Ironically, it may be this difference between the studies that led to the failure to show a difference in the primary endpoint in the current study. The primary endpoint, namely the percentage of time within the target RASS, was presumably chosen not only on the basis of its pragmatic utility, but also because it was one of the most statistically significant differences found among secondary analyses in the previous study (percent of patients with a RASS [Richmond Agitation and Sedation Scale] score within one point of the physician goal; 67% versus 55%, p=0.008). It is possible, and I reason likely, that daily interruptions in the current study obliterated that difference which was found in the previous study.


But that failure does not undermine the usefulness of the current study which showed that sedation comparable to routinely used benzos can be achieved with dexmed, probably with less delirium, and perhaps with shorter time on the ventilator and fewer infections. What I would like to see now, and what is probably in the works, is a study of dexmed which shows shorter time on the ventilator and/or reductions in nosocomial infections as primary study endpoints.

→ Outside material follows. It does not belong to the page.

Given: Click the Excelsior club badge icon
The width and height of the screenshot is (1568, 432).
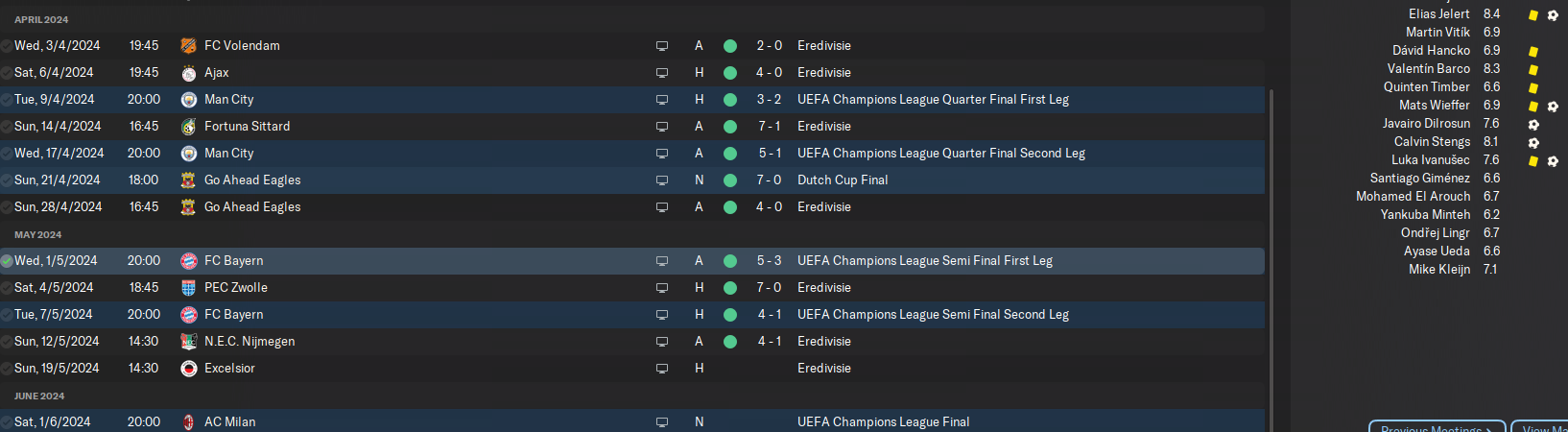Looking at the screenshot, I should tap(189, 369).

But to show endpoints such as these, we are going to need to carefully standardize our ascertainment of infections (difficult to say the least) and also to standardize our approach to discontinuation of mechanical ventilation. In regard to the latter, I propose that we challenge some of our current assumptions about liberation from mechanical ventilation - namely, that a patient must be fully awake and following commands prior to extubation. I think that a status quo bias is at work here. We have many a patient with delirium in the ICU who is not already intubated and we do not intubate them for delirium alone. Why, then, should we fail to extubate a patient in whom all indicators show reaolution of critical illness, but who remains delirious? Is it possible that this is the main player in the causal pathway between sedation and extubation and perhaps even nosocomial infections and mortality? (The protocols or lack thereof for assessing extubation readiness were not described in the current study, unless I missed them.) It would certainly be interesting and perhaps mandatory to know the extubation practices in the centers involved in this study, especially if we are going to take great stock in this secondary outcome of this study.

Another thing I am interested in knowing is what PATIENT experiences are like in each group - whether there is greater recall or other differences in psychological outcomes between patients who receive different sedatives during their ICU experience.

I hope this study and others like it serve as a wake-up call to the critical care research community which has heretofore been brainwashed into thinking that a therapy is only worthwhile if it improves mortality, a feat that is difficult to achieve not only because it is often unrealistic and because absurd power calculations and delta inflation run rampant in trial design, but because of limitations in funding and logistical difficulties. This group has shown us repeatedly that useful therapies in critical care need not be predicated upon a mortality reduction. It's past time to start buying some stock in shorter times on the blower and in the ICU.